While I know that victims often return to an abusive situation the truth was brought home by one statistic from our crisis center. The average number of times a victim leaves and returns to an abuser is six times before finally leaving for good.
So keep calling. And keep offering support. Find out what resources are available in your community and encourage her to seek the help that is available.
Good work, AClockworkMelon. You did the right thing.
Me too, on both sentences.
It boggles my mind that stuf like this happens at all. Why do people behave this way?
And this is not perfectly normal marital dischord. Can’t imagine what kind of upbringing one would have had to believe that.
My internet crush continues, unabated!
Seriously, ACM, good on you! But next time just call the cops.
In the future I will. I’ve never really been in that kind of situation before and I just went on autopilot when I started hearing things crashing around.
Echoing all the posts that suggest starting with the police but applauding you for wanting to stop whatever was going on.
I second this. My parents had disagreements but never yelling, and certainly no throwing of anything. I have been with my husband for about 10 years and married for four, and we have never had that kind of “marital dischord”.
And good job OP. The world needs more people who care.
I’ll add my voice to the people saying you done good, but call the police and let them handle it next time.
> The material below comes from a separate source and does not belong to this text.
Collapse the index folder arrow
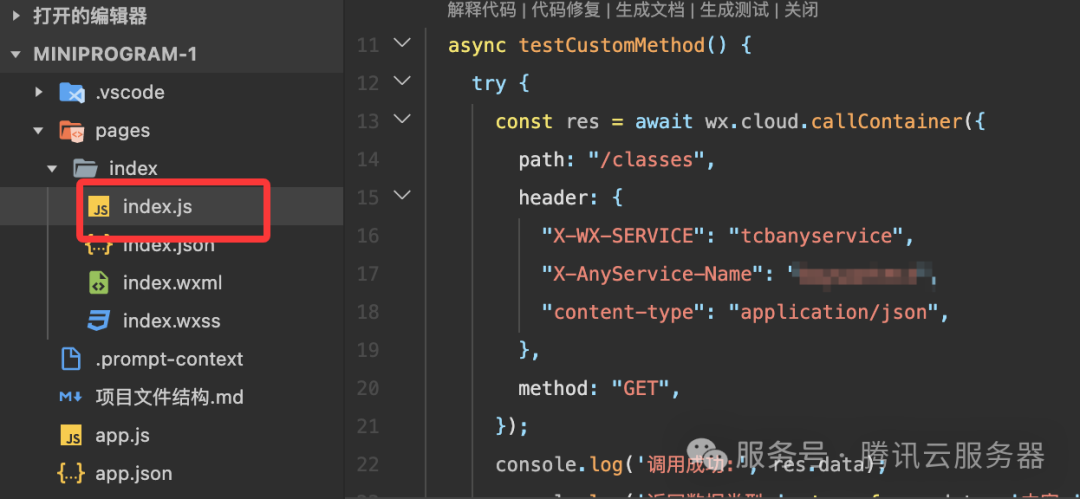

They are trained and prepared to handle domestic violence situations; we are not. They also don’t have to live beside the abusers.
Don’t be ridiculous. His name is Travis McGee! His rolls is called (as I recall), Miss Agnes.
Regards,
-Bouncer-
PS: I’m fascinated how one ends up using a Rolls to move someone out.
You will not find a bigger activist for MYOB than me. It’s my life motto. But if you have ever heard a woman getting beaten, you know the sound is unmistakable. In a regular lovers tiff, the woman gives as good as she gets… With an actual case of a man beating a woman, the sound effects are quite different and it’s enough to make your stomach lurch.
I don’t know what a woman getting beaten sounds like (if movies have taught me anything, it probably sounds like this), but I do know that whatever it was I was hearing was ten times more intense than the shouting I hear every other day from their apartment that it’s never crossed my mind to call the police over.
I just realized that while typing that out I completely lost the point I was trying to make which was Thank you! AClockworkMelon.
Definitely call the police first and be careful of your own safety but thank you for making the effort.
It’s hard to understand why women stay and when people hear that I didn’t they expect me to be dismissive of those who do. What they don’t see is how hard it was. How easy it would have been to slip back into our social life of all his friends and once I got rid of my careless roommate there would be no reason for him to be angry right?
Eventually every woman in that situation either leaves, becomes so beaten down the abuser leaves them, they die or their timidness requires less abuse and they fall into a steady state that both can sustain. Not a lot of pretty options but without people who care the number of women who manage the first category would be a lot lower.
Nope. You are trying to set me up. I’m not about to start laughing and have my feminist card burned by feminists who already have me on probation. Nice try, kid.
Ya done good, Clockwork, and I’m just joining in the chorus to leave it to police if there’s a next time, no warning to the couple so the cops can hear for themselves what’s going on. I’ve had to do this myself.
Good on you, AClockworkMelon. Even if nothing came of it this time, at least she knows someone was willing to step up for her.
blindboyard, you sound like you have a guilty conscience. Want to confess something? It’s okay, you’re among friends.